Pateros resource center opens after FEMA denies assistance

PATEROS, Wash. - A new facility to help coordinate donations and assistance is opening in Pateros after hundreds of homes were destroyed in July in the Carlton Complex.

The MARC, Multi-Agency Resource Center, is a place for people who need help can get things like non-perishable food, cloths, house hold items among other things. It's described as a one stop shop for those needing assistance.

"These volunteers are putting together basically Costco in a very tiny spot," Chaplain Brian Paine said.

Paine adds, MARC will be around for the foreseeable future.

"We'll have seasonal items once we hit Halloween and Christmas," Paine said. "I mean it's a long term situation."

The news of the centers opening comes about a week after FEMA denied Washington Governor Jay Inslee's request for individual assistance.

Nearly $28 million in damages was reported, that includes homes, outbuildings, and lost property.

"Right now there is not an answer to what the long term housing is going to be, it's in the works, in the planning stages," Paine said. "We've got people that are going to be in great need for quite awhile."

Gov.
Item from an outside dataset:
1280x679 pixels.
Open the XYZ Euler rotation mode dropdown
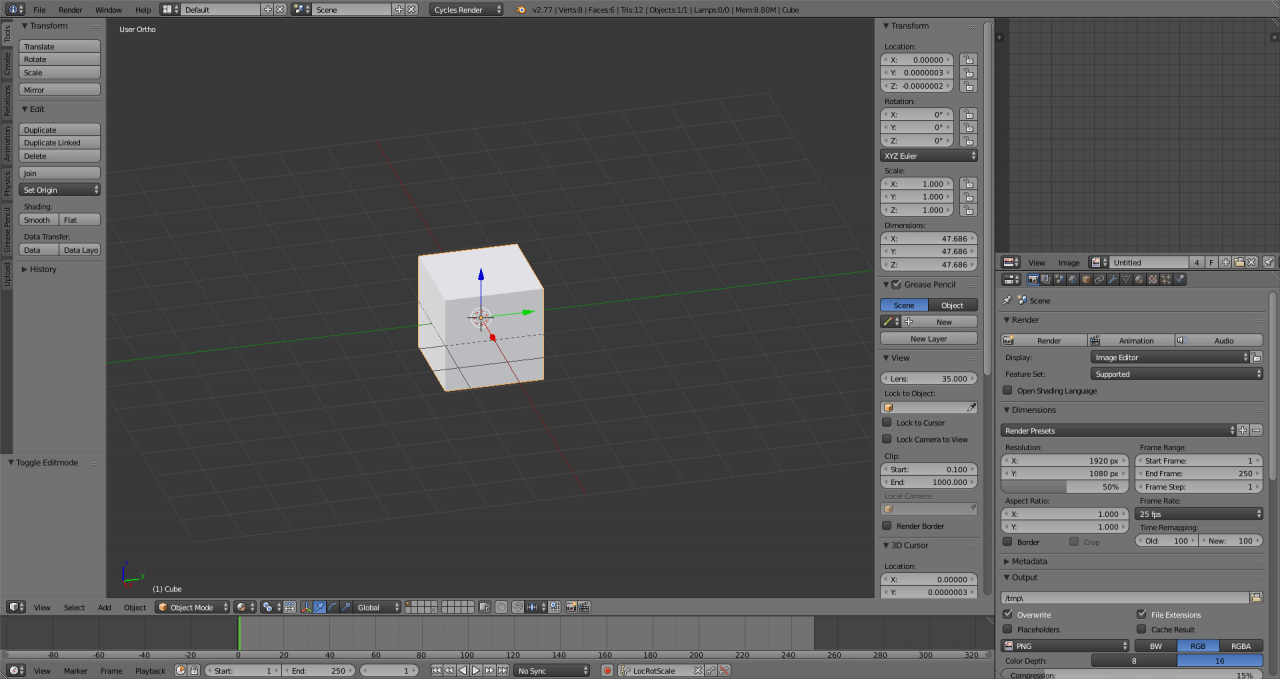tap(929, 156)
Inslee says he is appealing the decision and the MARC is helping.

"We're going to get all those costs, all those needed items to them so we can appeal and we have to have that in by August 26th," Paine said.
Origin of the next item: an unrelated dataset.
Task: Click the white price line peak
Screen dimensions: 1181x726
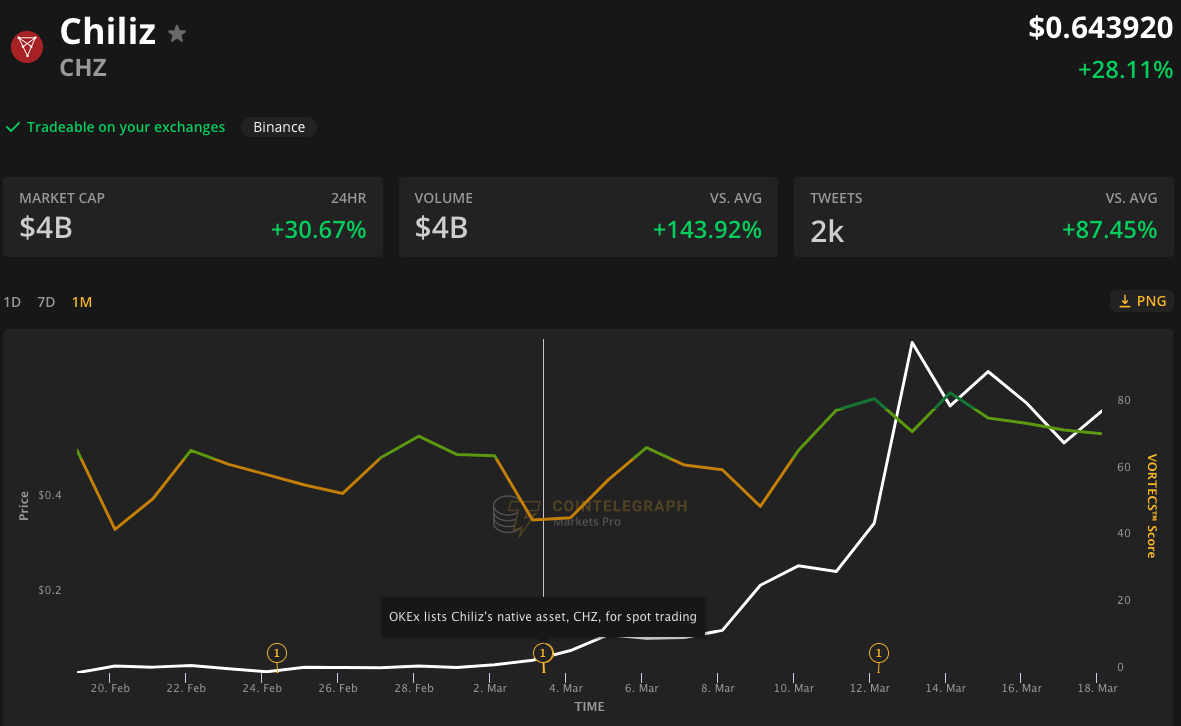Action: (912, 343)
He adds they are frantically trying to find everyone affected by these fires. They are asking those who had damage to their home or property to call their city or county government to report it. The state has to gather more data for the appeal process.

Paine says their is concern with winter just a few months away. He says many people don't have a place to live.
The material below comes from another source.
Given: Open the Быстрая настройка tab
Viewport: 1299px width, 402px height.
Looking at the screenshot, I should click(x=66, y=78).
Paine adds, a lot of the people who fell victim to the Carlton Complex were not insured or were under insured. He says many in the rural communities are not well off and are struggling to rebuild. He says he's seen the hopelessness in some.

"If people don't get that needed FEMA assistance you're going to see a lot more of that hopelessness," Paine said. "Just because we didn't see a significant loss of life doesn't mean we might not."